Award Year: 2017
We are a faith-based community providing a solid educational foundation enhanced by the arts, caring for the earth, and working for peace and justice.
- Black/African American: 1%
- White: 65%
- Hispanic: 12%
- Asian: 7%
- Two or more races: 15%
- Economically Disadvantaged: 0%
Students, faculty, and parents celebrate the closing school liturgy.
St. Edward School in Chicago, Illinois, was founded in 1910 by the Dominican Sisters of Springfield, Illinois. "Academic Excellence, Christian Values, and a Caring Community" succinctly describe our Mission Statement. We emphasize educating the whole child: socially, emotionally, intellectually, physically, artistically, and spiritually. We provide a full spectrum of classes in which every student is instilled with life-long learning skills in order to serve one another and the global community. We hold the students to high academic standards, striving for excellence, while preparing them for college and career readiness.

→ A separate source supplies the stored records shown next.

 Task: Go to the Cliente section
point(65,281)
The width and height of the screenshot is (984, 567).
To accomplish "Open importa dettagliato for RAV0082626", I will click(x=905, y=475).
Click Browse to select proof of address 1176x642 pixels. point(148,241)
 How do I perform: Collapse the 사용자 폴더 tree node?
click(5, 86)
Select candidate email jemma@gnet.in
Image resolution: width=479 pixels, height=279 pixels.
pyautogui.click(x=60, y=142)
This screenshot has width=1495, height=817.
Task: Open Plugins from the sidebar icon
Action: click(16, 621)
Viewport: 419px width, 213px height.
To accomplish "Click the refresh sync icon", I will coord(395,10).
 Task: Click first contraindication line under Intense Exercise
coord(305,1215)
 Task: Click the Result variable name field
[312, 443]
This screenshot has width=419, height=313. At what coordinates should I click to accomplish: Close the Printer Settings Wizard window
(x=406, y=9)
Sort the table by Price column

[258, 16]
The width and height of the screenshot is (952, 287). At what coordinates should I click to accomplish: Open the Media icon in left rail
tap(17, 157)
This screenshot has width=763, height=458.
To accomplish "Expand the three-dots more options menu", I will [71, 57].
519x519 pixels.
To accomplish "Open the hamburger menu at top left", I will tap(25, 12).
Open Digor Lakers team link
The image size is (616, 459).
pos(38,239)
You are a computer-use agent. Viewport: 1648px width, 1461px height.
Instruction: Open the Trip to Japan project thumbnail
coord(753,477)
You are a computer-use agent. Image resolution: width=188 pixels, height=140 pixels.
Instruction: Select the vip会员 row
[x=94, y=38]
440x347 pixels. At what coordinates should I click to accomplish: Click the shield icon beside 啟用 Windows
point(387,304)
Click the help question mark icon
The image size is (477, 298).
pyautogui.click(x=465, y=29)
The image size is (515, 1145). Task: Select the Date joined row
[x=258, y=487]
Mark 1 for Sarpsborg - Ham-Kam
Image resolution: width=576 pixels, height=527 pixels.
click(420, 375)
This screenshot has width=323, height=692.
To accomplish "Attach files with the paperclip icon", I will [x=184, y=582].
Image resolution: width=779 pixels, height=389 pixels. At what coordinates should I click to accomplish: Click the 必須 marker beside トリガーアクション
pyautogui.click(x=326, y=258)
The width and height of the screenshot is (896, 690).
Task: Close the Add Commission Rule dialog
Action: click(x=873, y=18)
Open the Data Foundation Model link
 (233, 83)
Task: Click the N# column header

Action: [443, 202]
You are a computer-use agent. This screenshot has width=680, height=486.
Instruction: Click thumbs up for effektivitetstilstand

Our school strives to achieve academic excellence by implementing required benchmarks set by the Archdiocese of Chicago and by incorporating Common Core practices. We encourage our children to be active learners and to apply their education by accepting responsibility to change their communities for the better. Our extremely competent staff focuses upon the core curriculum subjects while incorporating technology and the fine arts into everyday teaching strategies. We create a learning environment that is both academically cultivating and emotionally safe for our students. The classrooms create atmospheres of peace and tranquility, while allowing students to identify and express their emotions.
We believe in a collaborative style of leadership and learning. Each year, the school chooses a theme that is used as a community focus, thus incorporating all grade levels. The principal, teachers, and parents strive to create a happy, safe, and positive environment for all students. We are a school that prides itself on encouraging and being supportive of one another.